Arming Ukraine: Still a Terrible Idea
Paul Saunders reminds us that arming Ukraine remains a terrible idea:
If the United States arms Ukraine—and announces that the policy is an explicit effort to kill more Russian soldiers fighting in Ukraine—its impact on Russian public opinion is likely to be the opposite of what advocates say they intend. Indeed, it could transform the war there from a popular but essentially optional effort to help separatist forces and civilians in eastern Ukraine into a necessary conflict against a hostile American proxy. At the same time, for most Russians, it will probably confirm their government’s overheated rhetoric about U.S. ambitions in Ukraine and alleged American plans to force Russia to its knees or overthrow its government.

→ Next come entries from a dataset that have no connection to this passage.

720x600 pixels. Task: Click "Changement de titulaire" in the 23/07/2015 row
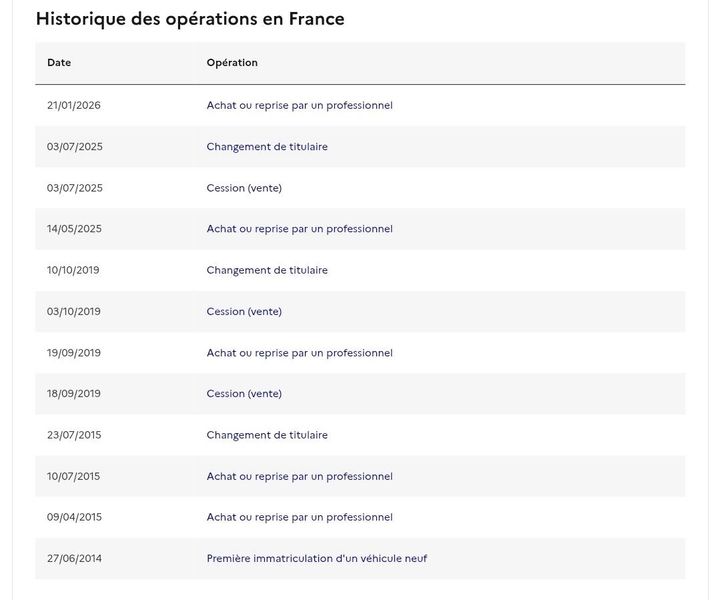267,435
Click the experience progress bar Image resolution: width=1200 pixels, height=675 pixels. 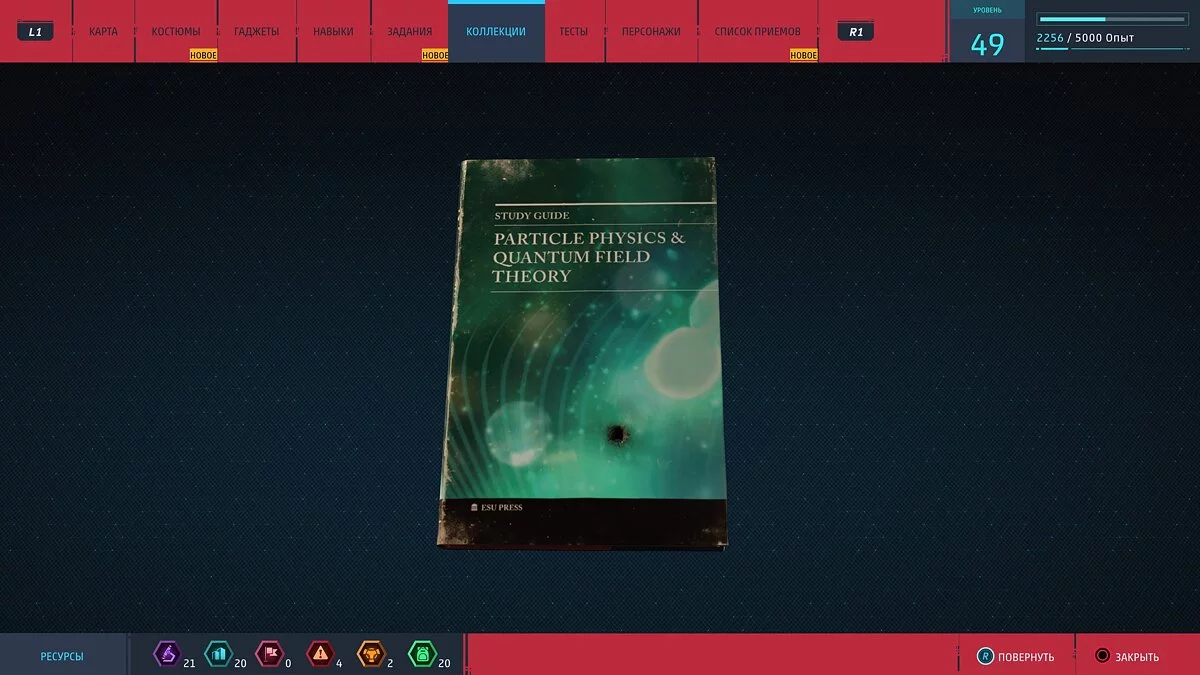point(1111,19)
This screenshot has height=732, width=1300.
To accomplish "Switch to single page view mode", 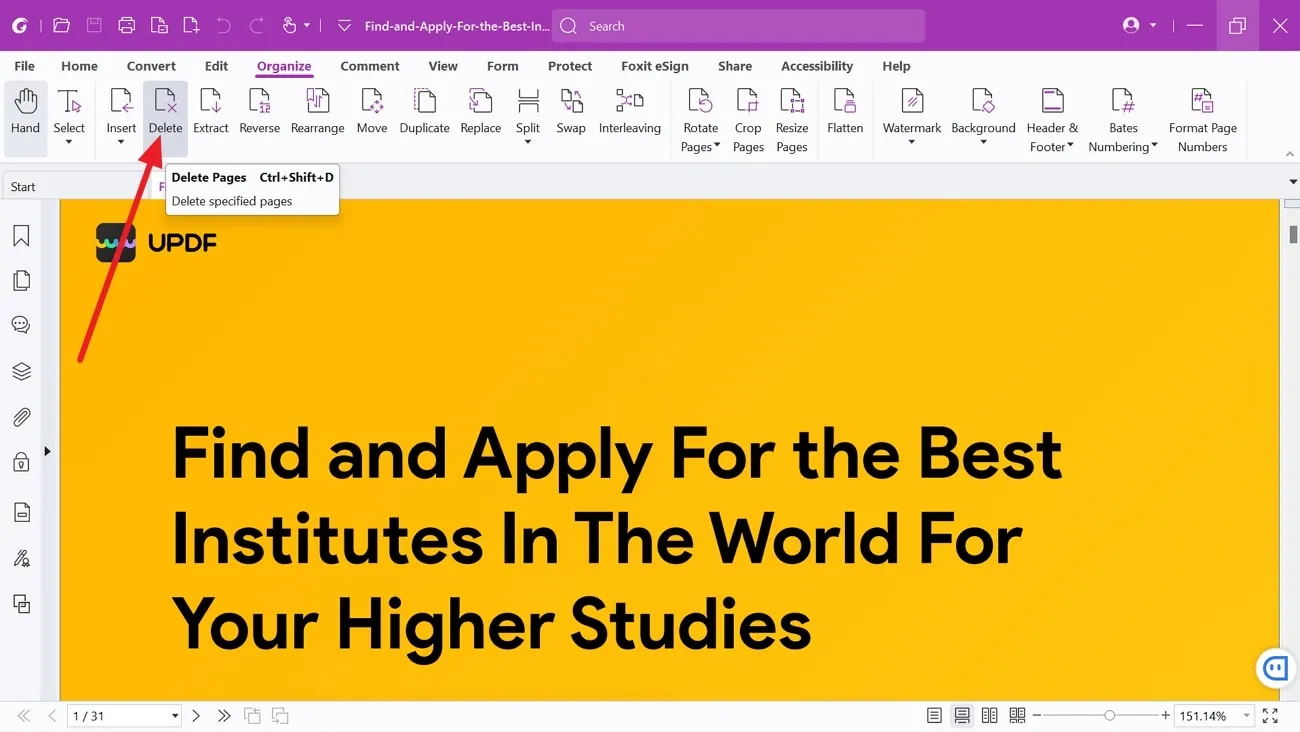I will click(x=934, y=716).
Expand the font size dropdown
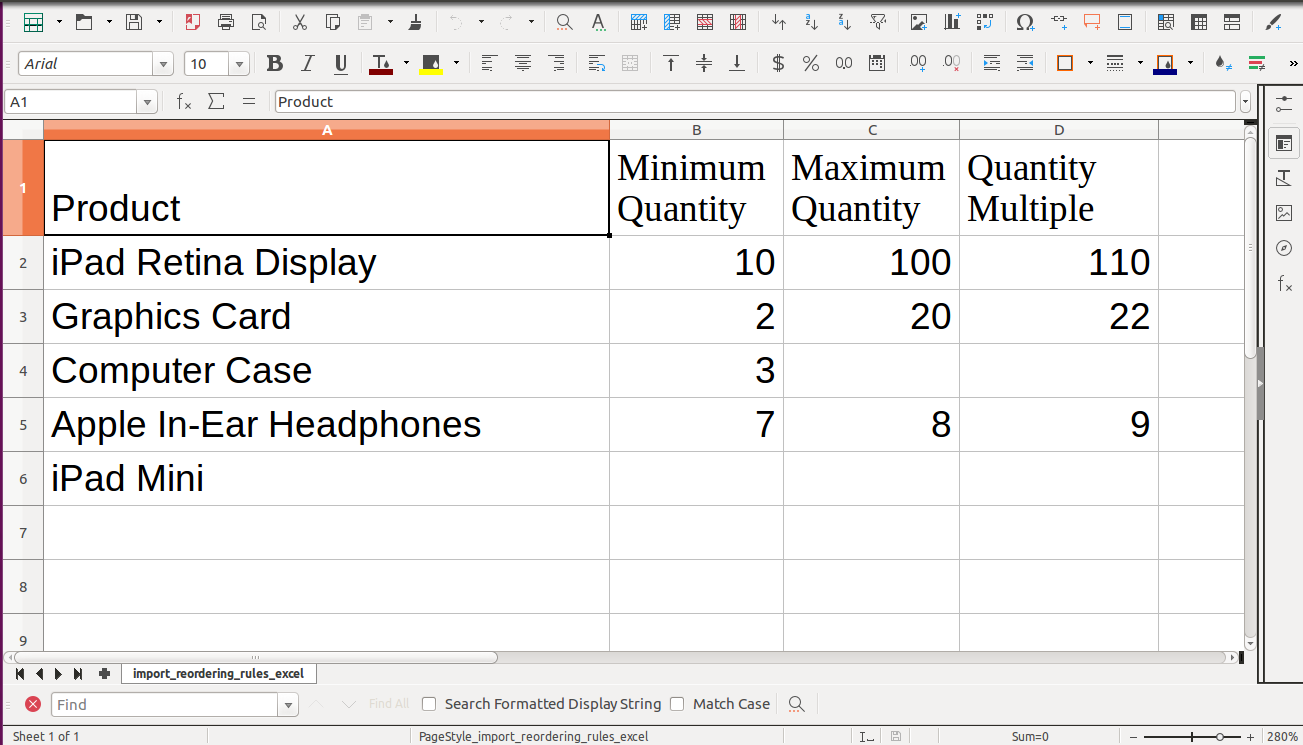This screenshot has width=1303, height=745. [x=240, y=64]
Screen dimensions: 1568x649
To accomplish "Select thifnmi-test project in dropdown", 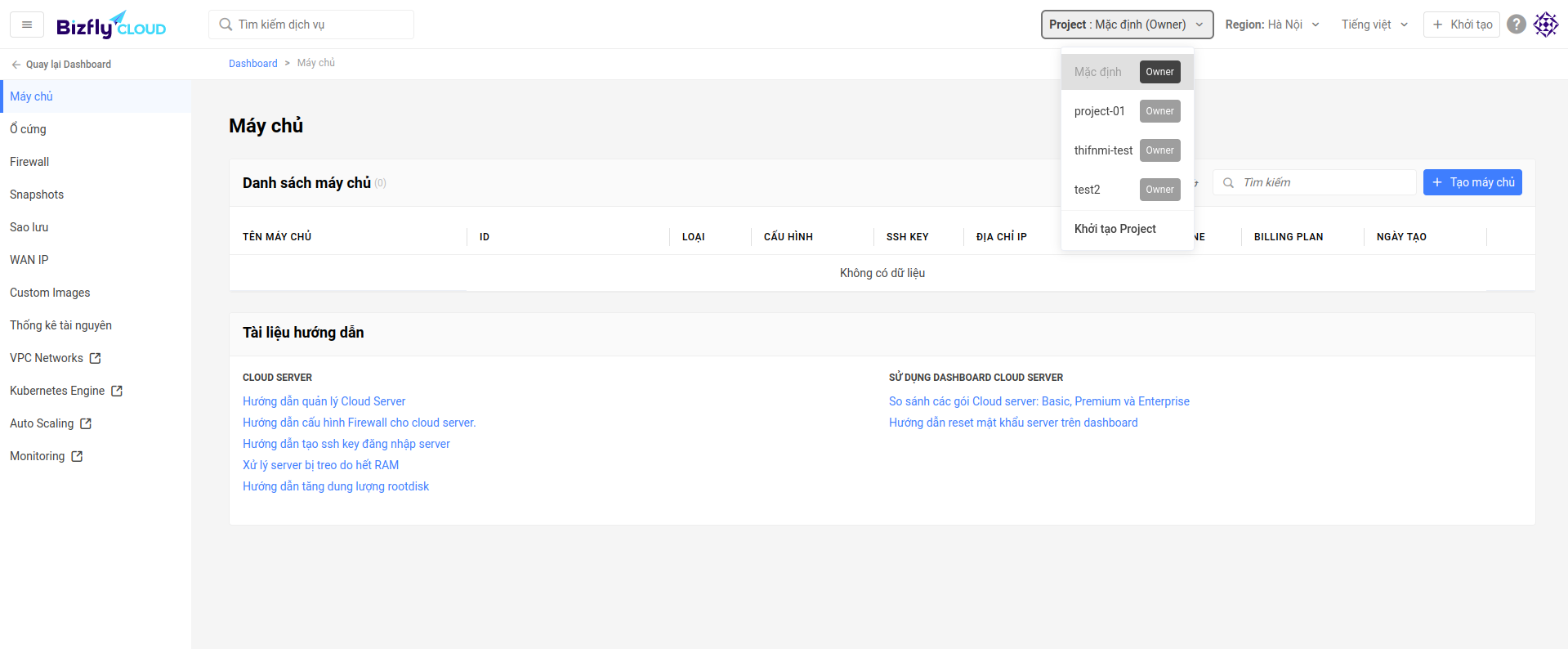I will click(x=1103, y=150).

Taken together, these shifts might increase Russians’ tolerance of battlefield deaths and injuries rather more rapidly than new U.S. arms will (or can) increase Russian casualties.

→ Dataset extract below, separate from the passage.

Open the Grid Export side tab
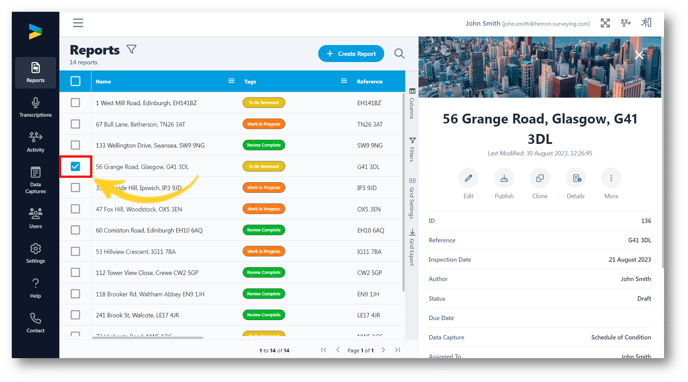The height and width of the screenshot is (382, 688). (412, 247)
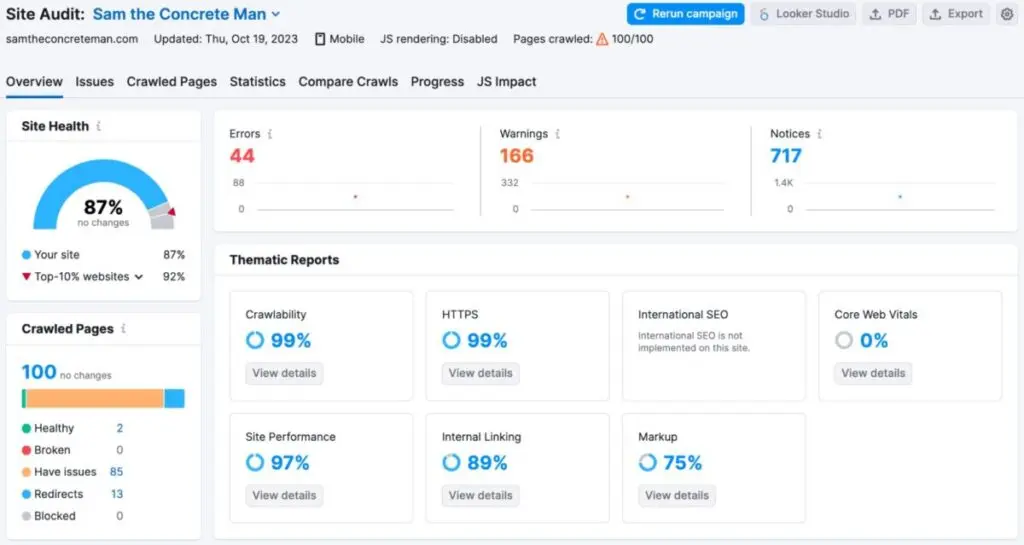This screenshot has width=1024, height=545.
Task: Open the Compare Crawls tab
Action: 348,82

Moreover, the idea that more Russian deaths in Ukraine will “expose” Moscow’s role in the fighting is ludicrous. While Vladimir Putin and others may deny that Russian troops are in Ukraine in official meetings and statements, commentators on government-controlled television channels discuss Russia’s assistance to the separatists extensively.
As Saunders says, if the goal of sending arms to Ukraine is to impose higher political costs on the Russian government it is unlikely to succeed and will more likely backfire. The typical response from a very nationalist public to battlefield losses is to react with outrage at the people causing the casualties and to rally behind their own government. Indeed, if the U.S. armed Ukrainian forces to help them kill Russians and Russian-backed separatists, that would make it politically riskier for the Russian leadership to halt or scale back its intervention. It would also create incentives for that leadership to escalate, and as Saunders notes that would be a terrible outcome for Ukraine. Trying to turn the Russian public against the government by providing weapons to kill Russians would be a lousy idea even if the Russian public weren’t squarely behind the government’s policies, but it just so happens that they are.
Saunders says earlier in his article that we know from our own experience that an increase in casualties alone does not determine how much support a foreign war has, but it depends on whether the public understands and agrees with the government’s goals. According to this survey, there is overwhelming support in Russia for how the government has been acting:
We also know from our own experience that government policy does not immediately change even when the public sours on a foreign war. More often than not, the government’s response is to intensify its war effort in an attempt to “salvage” a failed policy. This is usually accompanied by demands to “stay the course.” Presumably an authoritarian regime would be even less responsive to changes in public opinion than our own, and it would respond more harshly to serious dissent. Even if arming Ukraine and inflicting more casualties had the desired effect on Russian public opinion, that wouldn’t necessarily translate into the desired change in regime behavior anyway. Perhaps instead of looking for ways to try to compel that change in behavior with coercive measures, the U.S. and its allies should be trying to identify what incentives they could offer Moscow to produce a lasting settlement to the conflict. That isn’t likely to satisfy hawks here or in Europe, but it might actually halt the fighting rather than making it worse.